From: Chris Mason <chris.mason@oracle.com>
To: Wu Fengguang <fengguang.wu@intel.com>
Cc: Theodore Tso <tytso@mit.edu>, Jens Axboe <jens.axboe@oracle.com>,
Christoph Hellwig <hch@infradead.org>,
"linux-kernel@vger.kernel.org" <linux-kernel@vger.kernel.org>,
"linux-fsdevel@vger.kernel.org" <linux-fsdevel@vger.kernel.org>,
"akpm@linux-foundation.org" <akpm@linux-foundation.org>,
"jack@suse.cz" <jack@suse.cz>
Subject: Re: [PATCH 0/7] Per-bdi writeback flusher threads v20
Date: Tue, 22 Sep 2009 11:59:41 -0400 [thread overview]
Message-ID: <20090922155941.GM10825@think> (raw)
In-Reply-To: <20090922131832.GB7675@localhost>
On Tue, Sep 22, 2009 at 09:18:32PM +0800, Wu Fengguang wrote:
> On Tue, Sep 22, 2009 at 07:30:55PM +0800, Chris Mason wrote:
[ using a very large MAX_WRITEBACK_PAGES ]

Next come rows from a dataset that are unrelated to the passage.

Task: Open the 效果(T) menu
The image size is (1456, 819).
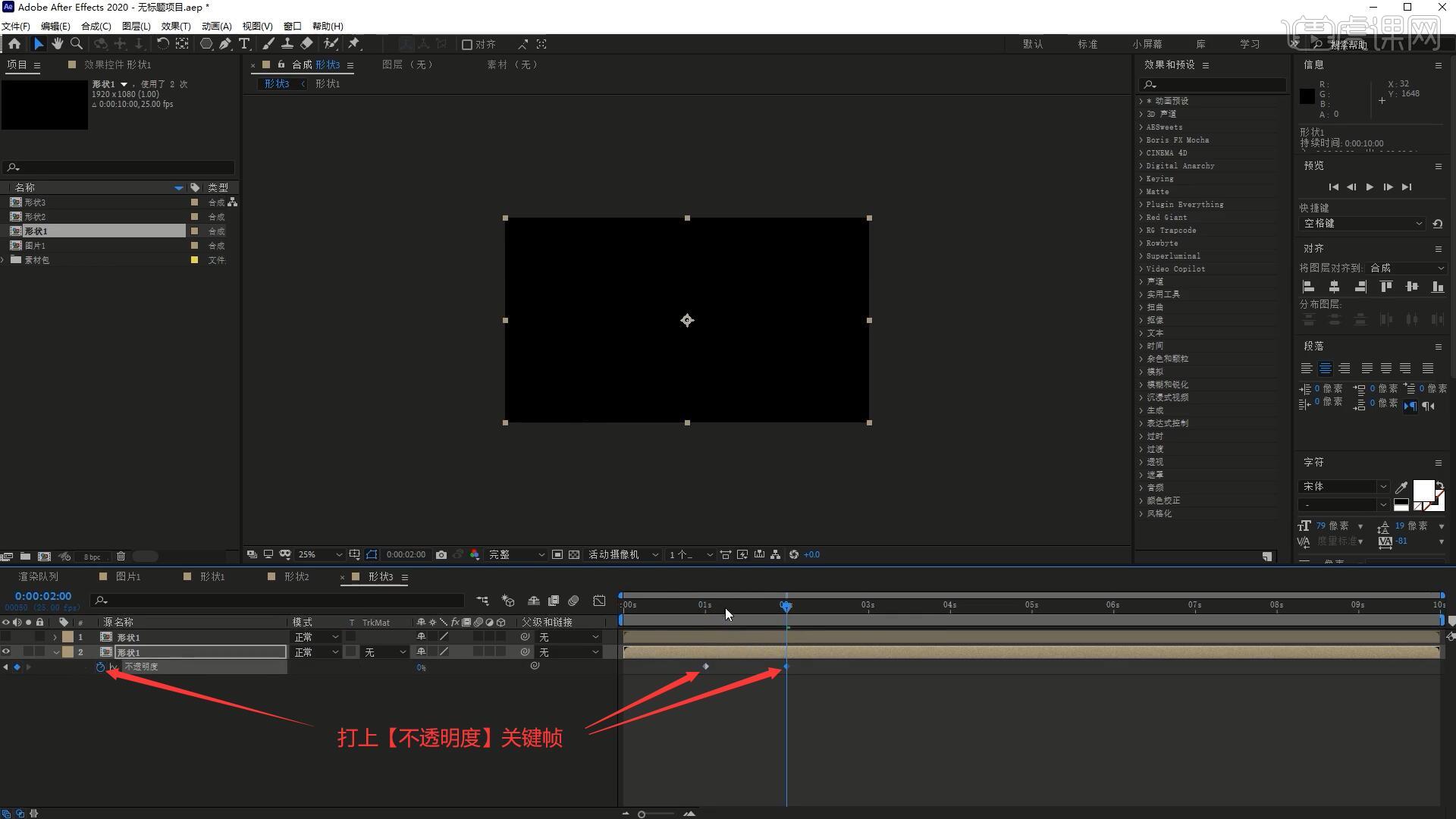Action: 175,26
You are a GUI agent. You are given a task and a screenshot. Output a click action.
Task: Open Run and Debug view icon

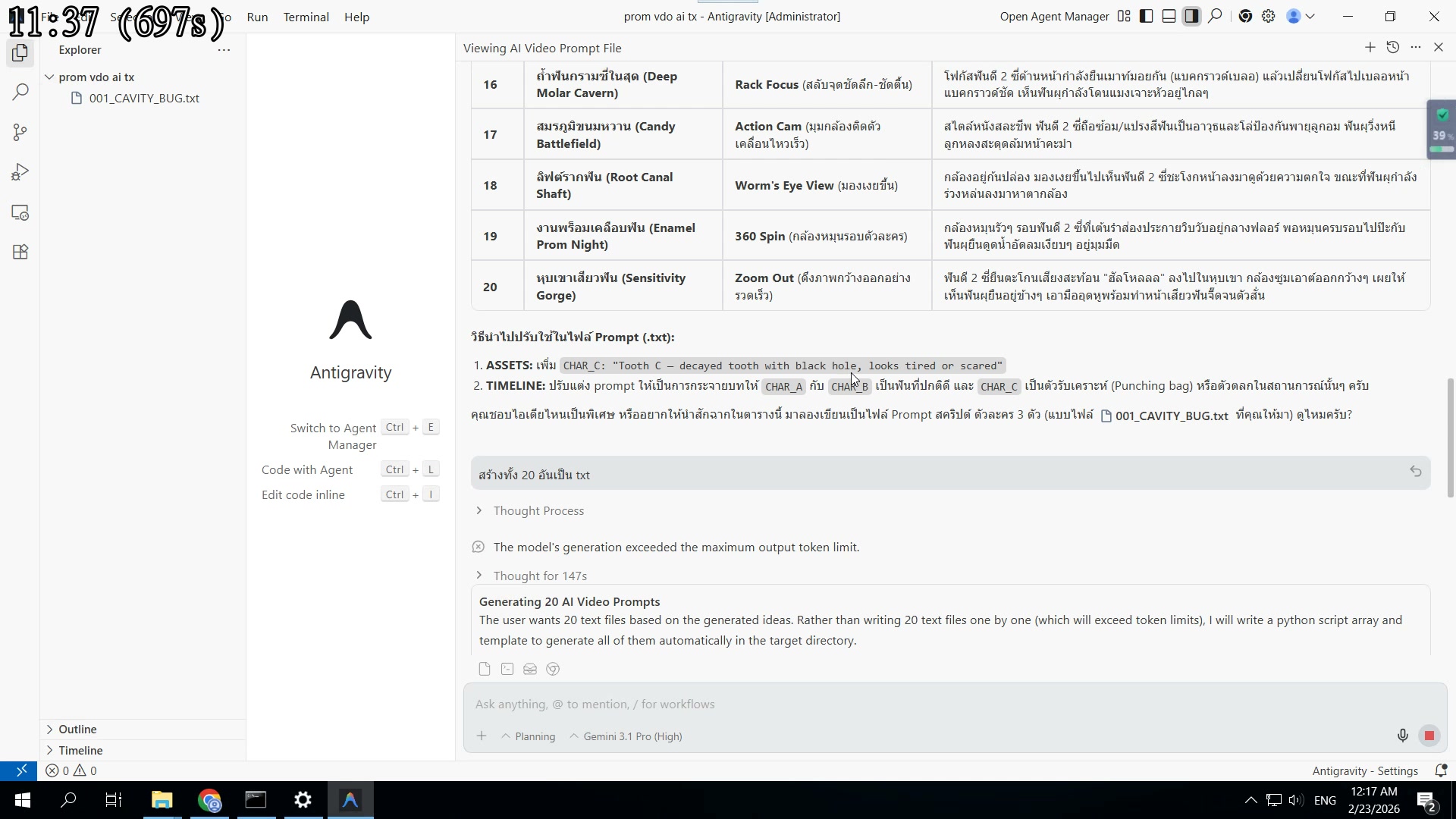pos(20,173)
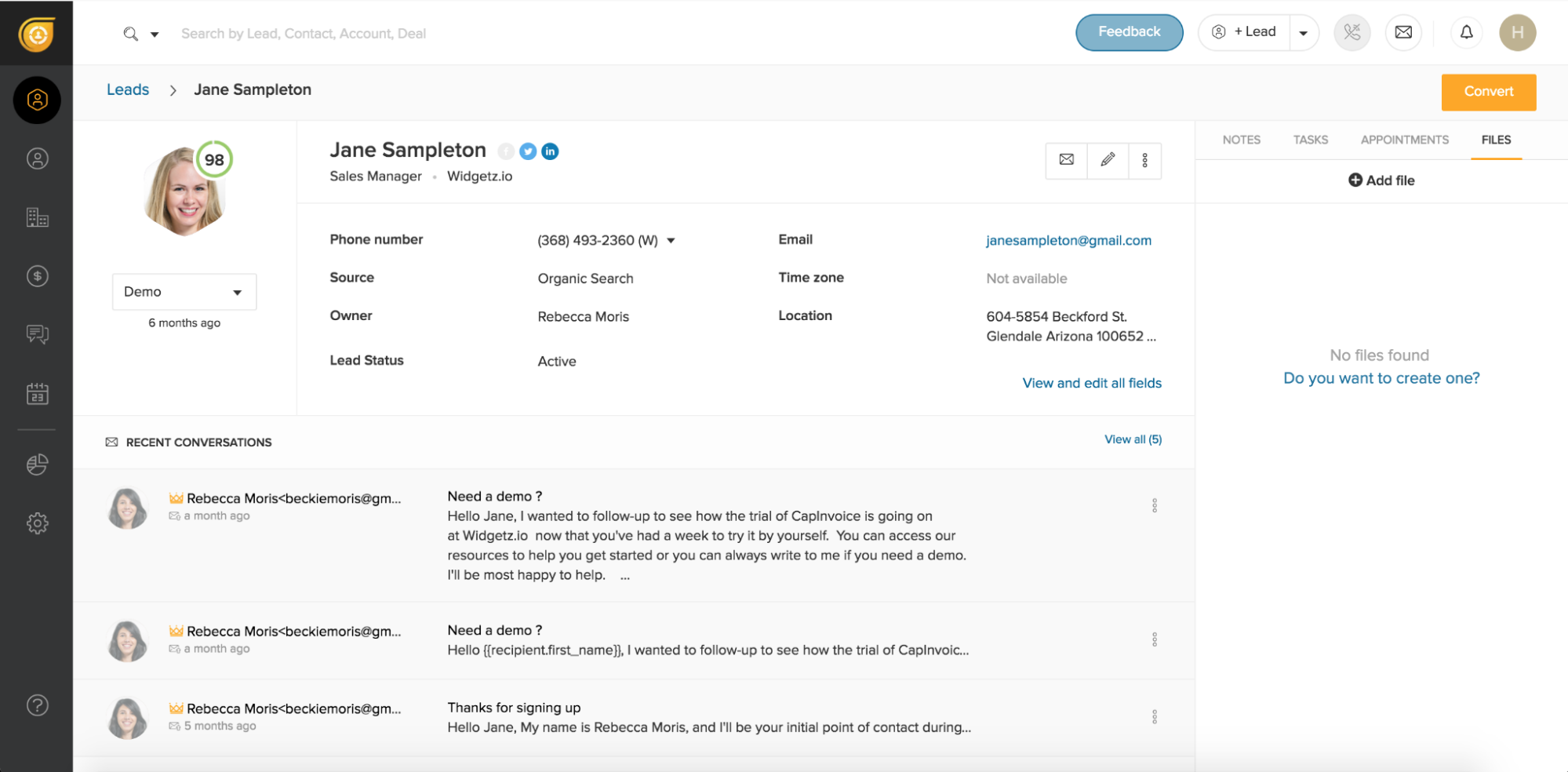The image size is (1568, 772).
Task: Open the notifications bell
Action: pos(1466,32)

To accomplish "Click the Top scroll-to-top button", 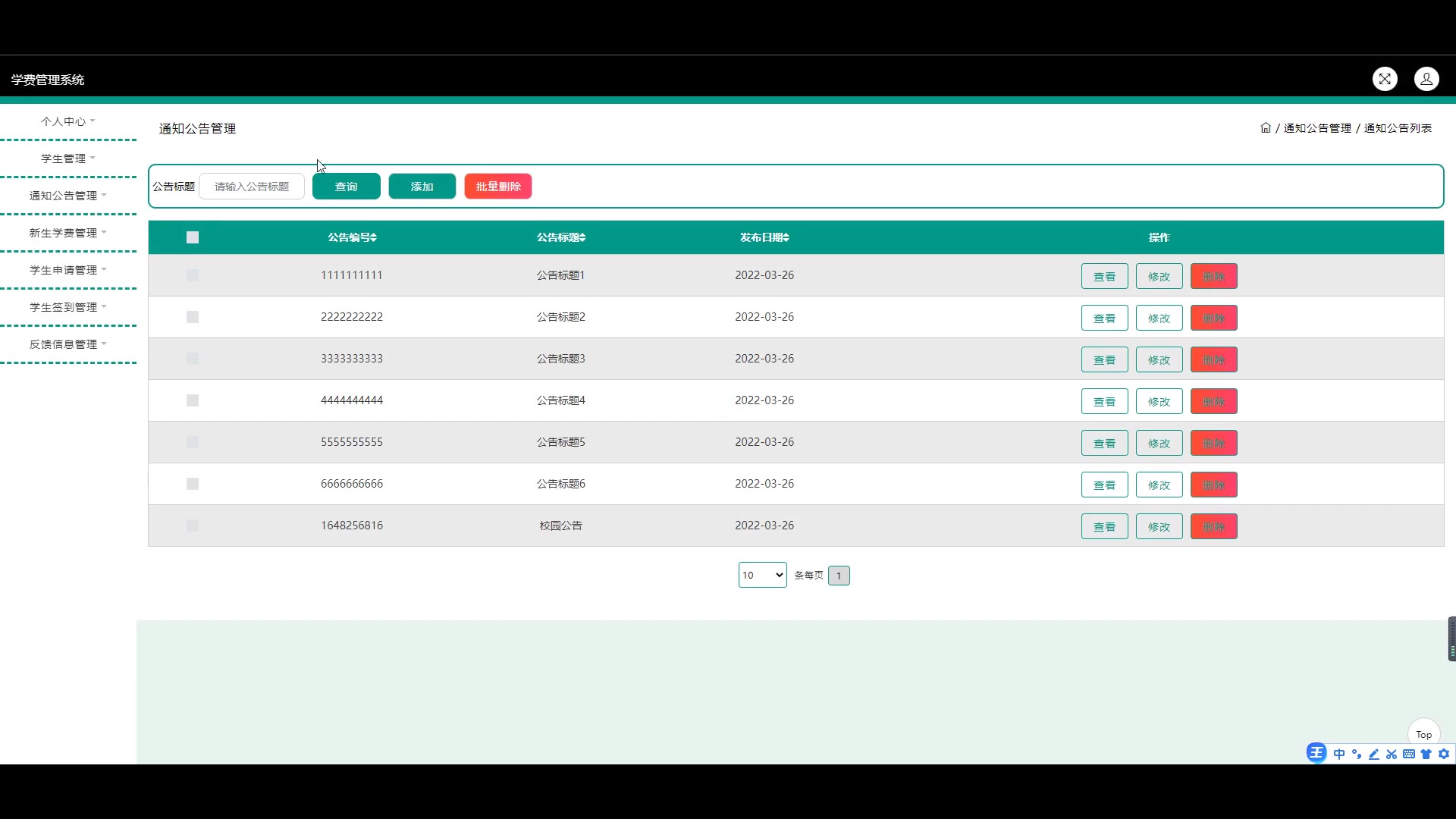I will 1423,734.
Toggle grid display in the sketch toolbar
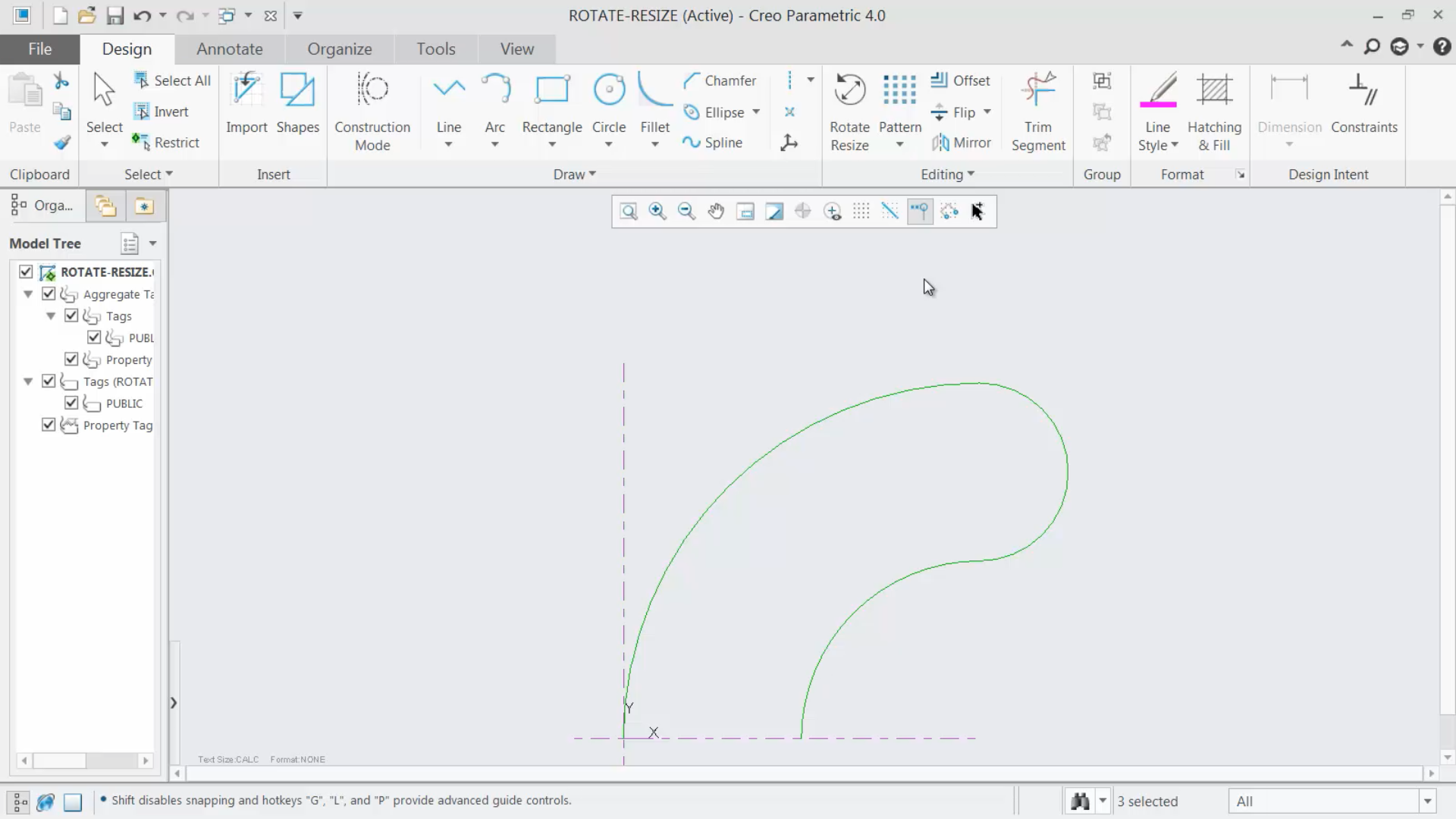Screen dimensions: 1456x819 [861, 212]
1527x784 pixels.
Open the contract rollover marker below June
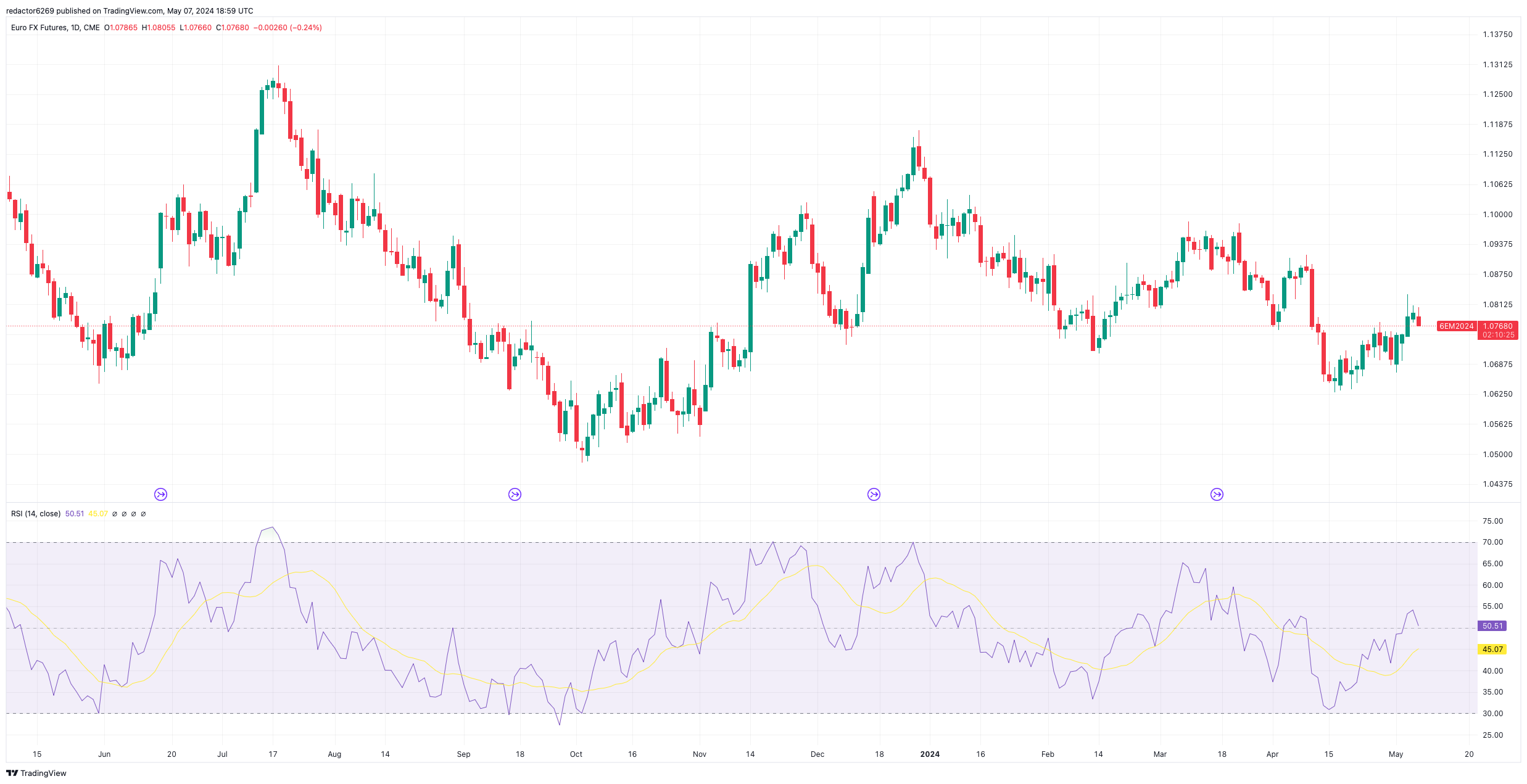[160, 493]
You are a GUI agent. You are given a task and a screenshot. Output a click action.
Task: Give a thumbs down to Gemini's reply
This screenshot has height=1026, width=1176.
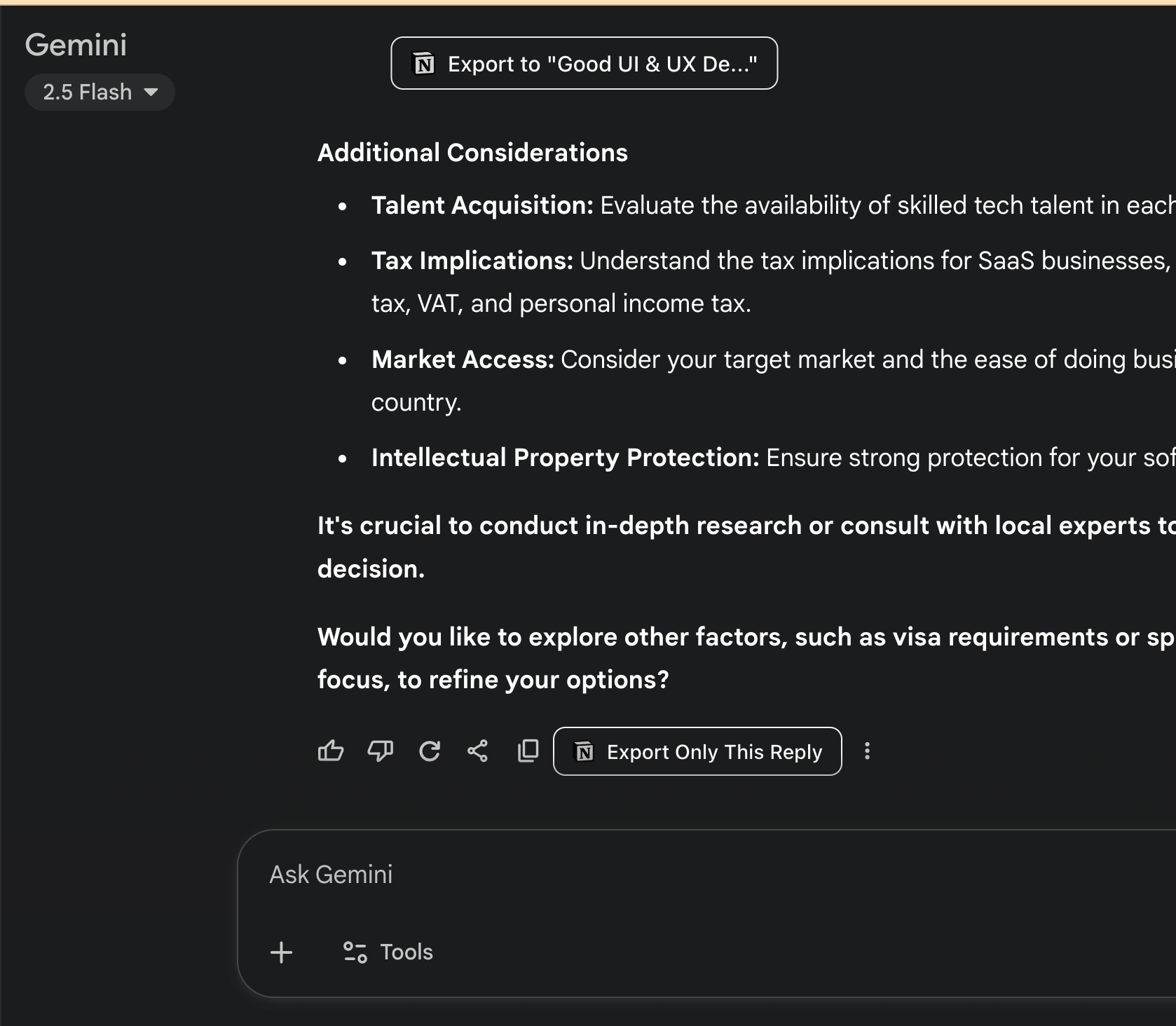[381, 751]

> > > > I'm starting to rethink the 128MB MAX_WRITEBACK_PAGES. 128MB is the
> > > > right answer for the flusher thread on sequential IO, but definitely not
> > > > on random IO. We don't want the flusher to get bogged down on random
> > > > writeback and start ignoring every other file.
> > >
> > > Hmm, I'd think a larger MAX_WRITEBACK_PAGES shall never increase the
> > > writeback randomness.
> >
> > It doesn't increase the randomness, but if we have a file full of
> > buffered random IO (say from bdb or rpm), the 128MB max will mean that
> > one file dominates the flusher thread writeback completely.
>
> What if we add a bdi->max_segments quota? A segment is a continuous
> run of dirty pages in the inode address space. SSD or fast RAID could
> set it to a large enough value.
I'd rather play with timeslice ideas first ;) But, don't let me stop
you from trying interesting things.
>
> > >
> > > > My btrfs performance branch has long had a change to bump the
> > > > nr_to_write up based on the size of the delayed allocation that we're
> > > > doing. It helped, but not as much as I really expected it too, and a
> > > > similar patch from Christoph for XFS was good but not great.
> > > >
> > > > It turns out the problem is in write_cache_pages. It processes a whole
> > > > pagevec at a time, something like this:
> > > >
> > > > while(!done) {
> > > > for each page in the pagegvec {
> > > > writepage()
> > > > if (wbc->nr_to_write <= 0)
> > > > done = 1;
> > > > }
> > > > }
> > > >
> > > > If the filesystem decides to bump nr_to_write to cover a whole
> > > > extent (or a max reasonable size), the new value of nr_to_write may
> > > > be ignored if nr_to_write had already gone done to zero.
> > > >
> > > > I fixed btrfs to recheck nr_to_write every time, and the results are
> > > > much smoother. This is what it looks like to write out all the .o files
> > > > in the kernel.
> > > >
> > > > http://oss.oracle.com/~mason/seekwatcher/btrfs-nr-to-write.png
> > > >
> > > > In this graph, Btrfs is writing the full extent or 8192 pages, whichever
> > > > is smaller. The write_cache_pages change is here, but it is local to
> > > > the btrfs copy of write_cache_pages:
> > > >
> > > > http://git.kernel.org/?p=linux/kernel/git/mason/btrfs-unstable.git;a=commit;h=f85d7d6c8f2ad4a86a1f4f4e3791f36dede2fa76
> > >
> > > It seems you tried to an upper limit of 32-64MB:
> > >
> > > + if (wbc->nr_to_write < delalloc_to_write) {
> > > + int thresh = 8192;
> > > +
> > > + if (delalloc_to_write < thresh * 2)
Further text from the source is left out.